→ **PROBLEMS TO WORK ON**
**1.** Rewrite the passage on therapy myths starting at "However, there still" and ending at "only be beneficial.", with "struggles" changed to "hardships".
**2.** Summarize the passage on therapy myths in two sentences.

THERAPY. MENTAL HEALTH. PSYCHOLOGY. PSYCHOTHERAPY. Years ago, these terms had a negative connotation. This is no longer the case.
Nowadays, therapy means: SUPPORT. UNDERSTANDING. COMPASSION. EMPATHY. GUIDANCE. MEANING. PURPOSE.
However, there still seem to be a few myths (or like I say, misunderstandings) circling about therapy. Here are a few that should be understood and cleared up…
MYTH 1: “I’m not crazy or weak and I don’t need to be fixed.”
FACT: Your right you aren’t crazy and weak, and you don’t need to be fixed. Therapy provides support and help’s individuals navigate through life’s problems. It is quite common for people to seek therapy for everyday type strains and concerns, such as low self-esteem, stress, shame, worries, etc. Every person experiences struggles throughout life and seeking support to get through those times will only be beneficial.
“I thought I was broken and needed fixing. Not true! I was hurting and needed healing. A completely different concept.”-Unknown
Myth 2: “Therapy is just for me to talk and for a therapist to listen.”

→ **DATASET CONTENT**
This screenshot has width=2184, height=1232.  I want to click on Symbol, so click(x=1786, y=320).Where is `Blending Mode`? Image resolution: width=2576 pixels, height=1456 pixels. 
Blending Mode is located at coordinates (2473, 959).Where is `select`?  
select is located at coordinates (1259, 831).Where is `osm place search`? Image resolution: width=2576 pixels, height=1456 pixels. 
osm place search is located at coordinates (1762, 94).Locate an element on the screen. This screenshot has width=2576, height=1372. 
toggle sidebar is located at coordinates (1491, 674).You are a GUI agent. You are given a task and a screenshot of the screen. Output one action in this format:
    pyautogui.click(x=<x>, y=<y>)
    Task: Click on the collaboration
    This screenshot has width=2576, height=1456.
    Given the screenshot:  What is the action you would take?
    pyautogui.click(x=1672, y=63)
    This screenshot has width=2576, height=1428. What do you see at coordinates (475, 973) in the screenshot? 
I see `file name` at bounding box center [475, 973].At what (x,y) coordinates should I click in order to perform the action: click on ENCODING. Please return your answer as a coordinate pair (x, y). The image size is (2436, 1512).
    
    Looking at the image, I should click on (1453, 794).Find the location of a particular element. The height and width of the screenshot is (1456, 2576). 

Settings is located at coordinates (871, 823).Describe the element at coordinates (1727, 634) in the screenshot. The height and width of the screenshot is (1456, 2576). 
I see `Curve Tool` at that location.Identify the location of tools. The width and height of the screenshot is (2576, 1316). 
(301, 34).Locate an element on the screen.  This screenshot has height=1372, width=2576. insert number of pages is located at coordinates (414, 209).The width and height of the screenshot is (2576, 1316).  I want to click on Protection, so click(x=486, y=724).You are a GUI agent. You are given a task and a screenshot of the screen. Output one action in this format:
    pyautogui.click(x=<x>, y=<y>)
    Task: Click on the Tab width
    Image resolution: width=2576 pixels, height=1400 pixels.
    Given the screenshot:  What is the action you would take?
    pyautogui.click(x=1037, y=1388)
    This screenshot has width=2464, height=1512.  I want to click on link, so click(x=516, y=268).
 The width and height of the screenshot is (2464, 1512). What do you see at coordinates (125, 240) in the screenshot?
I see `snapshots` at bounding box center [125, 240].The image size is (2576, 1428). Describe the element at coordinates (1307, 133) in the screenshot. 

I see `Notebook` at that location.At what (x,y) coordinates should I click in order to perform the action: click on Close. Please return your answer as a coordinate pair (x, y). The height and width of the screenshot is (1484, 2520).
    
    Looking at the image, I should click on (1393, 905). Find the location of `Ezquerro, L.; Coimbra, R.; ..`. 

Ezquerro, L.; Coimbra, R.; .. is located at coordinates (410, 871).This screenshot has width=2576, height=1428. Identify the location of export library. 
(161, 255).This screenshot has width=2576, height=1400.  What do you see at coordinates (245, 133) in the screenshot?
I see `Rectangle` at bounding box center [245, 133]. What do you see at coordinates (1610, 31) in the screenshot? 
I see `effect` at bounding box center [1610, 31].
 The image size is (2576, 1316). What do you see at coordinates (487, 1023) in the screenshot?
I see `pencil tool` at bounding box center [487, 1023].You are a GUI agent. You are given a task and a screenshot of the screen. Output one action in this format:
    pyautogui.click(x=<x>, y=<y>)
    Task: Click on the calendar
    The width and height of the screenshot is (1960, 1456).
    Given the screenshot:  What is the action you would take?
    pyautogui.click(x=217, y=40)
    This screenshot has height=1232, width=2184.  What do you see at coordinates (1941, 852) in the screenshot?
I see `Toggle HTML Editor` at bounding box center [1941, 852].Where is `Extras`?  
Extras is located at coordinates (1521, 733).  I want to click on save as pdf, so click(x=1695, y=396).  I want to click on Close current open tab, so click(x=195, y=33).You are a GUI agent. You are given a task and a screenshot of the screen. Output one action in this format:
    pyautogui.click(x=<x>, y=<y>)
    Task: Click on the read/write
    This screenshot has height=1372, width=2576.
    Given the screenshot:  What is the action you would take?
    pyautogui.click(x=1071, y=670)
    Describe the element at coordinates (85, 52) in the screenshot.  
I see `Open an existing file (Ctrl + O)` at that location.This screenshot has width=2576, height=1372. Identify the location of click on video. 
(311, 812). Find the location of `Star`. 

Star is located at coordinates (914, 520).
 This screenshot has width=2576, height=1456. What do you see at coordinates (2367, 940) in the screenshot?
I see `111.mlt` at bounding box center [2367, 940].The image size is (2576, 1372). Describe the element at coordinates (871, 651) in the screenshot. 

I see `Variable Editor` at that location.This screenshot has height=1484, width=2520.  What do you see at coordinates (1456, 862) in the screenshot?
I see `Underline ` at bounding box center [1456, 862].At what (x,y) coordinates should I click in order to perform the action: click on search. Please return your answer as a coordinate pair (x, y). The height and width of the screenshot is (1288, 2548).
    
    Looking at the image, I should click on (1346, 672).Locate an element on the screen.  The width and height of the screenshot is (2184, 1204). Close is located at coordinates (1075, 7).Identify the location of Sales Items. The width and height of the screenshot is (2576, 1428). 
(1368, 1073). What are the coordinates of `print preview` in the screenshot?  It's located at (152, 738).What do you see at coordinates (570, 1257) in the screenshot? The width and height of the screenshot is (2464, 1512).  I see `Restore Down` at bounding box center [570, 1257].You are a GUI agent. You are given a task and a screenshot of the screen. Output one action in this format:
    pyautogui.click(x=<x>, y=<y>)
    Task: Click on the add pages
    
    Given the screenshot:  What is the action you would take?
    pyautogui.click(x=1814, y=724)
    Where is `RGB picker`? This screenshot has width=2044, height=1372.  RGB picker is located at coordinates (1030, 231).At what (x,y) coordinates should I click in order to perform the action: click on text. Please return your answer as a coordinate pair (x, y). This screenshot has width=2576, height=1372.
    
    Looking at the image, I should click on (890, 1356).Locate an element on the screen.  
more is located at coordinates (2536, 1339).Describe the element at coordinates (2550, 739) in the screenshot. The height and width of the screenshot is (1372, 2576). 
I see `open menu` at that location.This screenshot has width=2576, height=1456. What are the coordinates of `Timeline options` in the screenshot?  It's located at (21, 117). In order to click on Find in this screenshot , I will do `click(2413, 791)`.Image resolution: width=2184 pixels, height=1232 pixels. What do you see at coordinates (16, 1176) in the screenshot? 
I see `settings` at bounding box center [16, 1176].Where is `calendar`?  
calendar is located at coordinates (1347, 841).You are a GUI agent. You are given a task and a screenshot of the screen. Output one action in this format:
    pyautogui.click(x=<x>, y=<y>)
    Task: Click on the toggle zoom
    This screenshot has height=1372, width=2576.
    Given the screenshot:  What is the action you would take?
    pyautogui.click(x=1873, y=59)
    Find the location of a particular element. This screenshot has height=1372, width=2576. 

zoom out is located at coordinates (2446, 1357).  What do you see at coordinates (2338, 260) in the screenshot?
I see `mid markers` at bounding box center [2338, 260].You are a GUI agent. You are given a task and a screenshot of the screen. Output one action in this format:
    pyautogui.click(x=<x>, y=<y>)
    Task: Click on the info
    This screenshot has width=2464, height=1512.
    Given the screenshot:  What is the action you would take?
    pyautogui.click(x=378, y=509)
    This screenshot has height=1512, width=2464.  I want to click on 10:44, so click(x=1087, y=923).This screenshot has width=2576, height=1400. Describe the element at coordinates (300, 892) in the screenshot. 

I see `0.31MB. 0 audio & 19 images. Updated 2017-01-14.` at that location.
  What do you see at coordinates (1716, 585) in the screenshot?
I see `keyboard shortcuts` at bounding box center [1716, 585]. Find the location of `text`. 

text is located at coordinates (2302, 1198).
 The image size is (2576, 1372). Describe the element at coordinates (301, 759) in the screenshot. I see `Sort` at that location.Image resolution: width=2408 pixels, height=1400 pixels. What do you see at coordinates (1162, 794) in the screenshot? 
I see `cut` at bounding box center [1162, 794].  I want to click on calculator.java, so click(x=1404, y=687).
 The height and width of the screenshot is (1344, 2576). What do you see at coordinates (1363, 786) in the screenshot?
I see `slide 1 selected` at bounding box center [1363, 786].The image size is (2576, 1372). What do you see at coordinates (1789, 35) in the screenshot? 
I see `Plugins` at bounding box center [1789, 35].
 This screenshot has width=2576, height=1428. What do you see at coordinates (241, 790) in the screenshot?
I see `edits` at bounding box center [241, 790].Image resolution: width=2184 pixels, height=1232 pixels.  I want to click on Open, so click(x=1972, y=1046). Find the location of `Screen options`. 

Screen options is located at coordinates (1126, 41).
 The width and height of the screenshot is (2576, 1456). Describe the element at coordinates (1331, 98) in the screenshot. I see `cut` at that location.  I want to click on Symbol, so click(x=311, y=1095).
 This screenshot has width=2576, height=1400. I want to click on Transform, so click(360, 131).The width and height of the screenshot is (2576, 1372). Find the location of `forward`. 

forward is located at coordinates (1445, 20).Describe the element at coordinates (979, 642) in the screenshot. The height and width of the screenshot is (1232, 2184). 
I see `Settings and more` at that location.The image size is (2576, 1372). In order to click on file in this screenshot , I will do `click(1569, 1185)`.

→ **RESULTS OF THE TASKS**
**1.**
However, there still seem to be a few myths (or like I say, misunderstandings) circling about therapy. Here are a few that should be understood and cleared up…
MYTH 1: “I’m not crazy or weak and I don’t need to be fixed.”
FACT: Your right you aren’t crazy and weak, and you don’t need to be fixed. Therapy provides support and help’s individuals navigate through life’s problems. It is quite common for people to seek therapy for everyday type strains and concerns, such as low self-esteem, stress, shame, worries, etc. Every person experiences hardships throughout life and seeking support to get through those times will only be beneficial.

**2.** Terms such as therapy and mental health once had a negative connotation, but therapy now stands for support, understanding, compassion and guidance, even though a few myths about it still circulate. One myth holds that therapy is for people who are crazy, weak or in need of fixing, yet therapy actually supports people through everyday concerns such as stress, low self-esteem and worries.